Set down exactly, with nothing added, the lines from the one containing "Instruction: Switch to the Materials tab" through the end of the entries.

BEGIN Extracted records

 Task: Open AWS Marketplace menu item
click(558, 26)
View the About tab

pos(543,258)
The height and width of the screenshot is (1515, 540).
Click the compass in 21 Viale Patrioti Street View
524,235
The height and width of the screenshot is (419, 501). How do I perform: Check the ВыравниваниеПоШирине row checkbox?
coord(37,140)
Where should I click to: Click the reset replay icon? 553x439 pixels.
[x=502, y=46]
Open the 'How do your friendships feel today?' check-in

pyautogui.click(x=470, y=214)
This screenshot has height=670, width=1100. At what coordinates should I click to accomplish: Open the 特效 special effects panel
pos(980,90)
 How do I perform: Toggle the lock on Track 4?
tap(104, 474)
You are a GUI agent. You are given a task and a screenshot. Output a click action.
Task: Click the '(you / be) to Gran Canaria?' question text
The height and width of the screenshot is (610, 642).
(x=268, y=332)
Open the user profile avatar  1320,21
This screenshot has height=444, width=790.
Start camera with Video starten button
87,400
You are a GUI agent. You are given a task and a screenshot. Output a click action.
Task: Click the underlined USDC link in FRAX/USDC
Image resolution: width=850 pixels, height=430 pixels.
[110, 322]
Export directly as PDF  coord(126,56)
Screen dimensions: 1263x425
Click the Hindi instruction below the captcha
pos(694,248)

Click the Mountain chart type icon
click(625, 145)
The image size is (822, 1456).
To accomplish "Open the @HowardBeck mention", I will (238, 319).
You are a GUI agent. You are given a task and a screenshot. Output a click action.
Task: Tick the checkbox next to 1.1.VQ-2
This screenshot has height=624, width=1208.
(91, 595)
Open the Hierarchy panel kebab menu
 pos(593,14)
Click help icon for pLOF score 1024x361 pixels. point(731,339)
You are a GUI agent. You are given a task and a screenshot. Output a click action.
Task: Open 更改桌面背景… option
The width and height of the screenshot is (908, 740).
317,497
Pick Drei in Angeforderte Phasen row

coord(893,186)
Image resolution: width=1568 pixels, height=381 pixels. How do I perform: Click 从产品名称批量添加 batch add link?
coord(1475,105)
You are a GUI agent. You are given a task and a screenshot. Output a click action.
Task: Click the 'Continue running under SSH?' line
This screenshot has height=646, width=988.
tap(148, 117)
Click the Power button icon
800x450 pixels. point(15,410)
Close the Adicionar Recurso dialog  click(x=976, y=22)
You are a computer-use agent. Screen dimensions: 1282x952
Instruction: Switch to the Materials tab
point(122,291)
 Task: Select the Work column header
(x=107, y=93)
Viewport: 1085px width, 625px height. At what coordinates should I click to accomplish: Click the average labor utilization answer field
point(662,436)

END Extracted records

*Answer to the problem*:
Instruction: Switch to the Materials tab
point(122,291)
 Task: Select the Work column header
(x=107, y=93)
Viewport: 1085px width, 625px height. At what coordinates should I click to accomplish: Click the average labor utilization answer field
point(662,436)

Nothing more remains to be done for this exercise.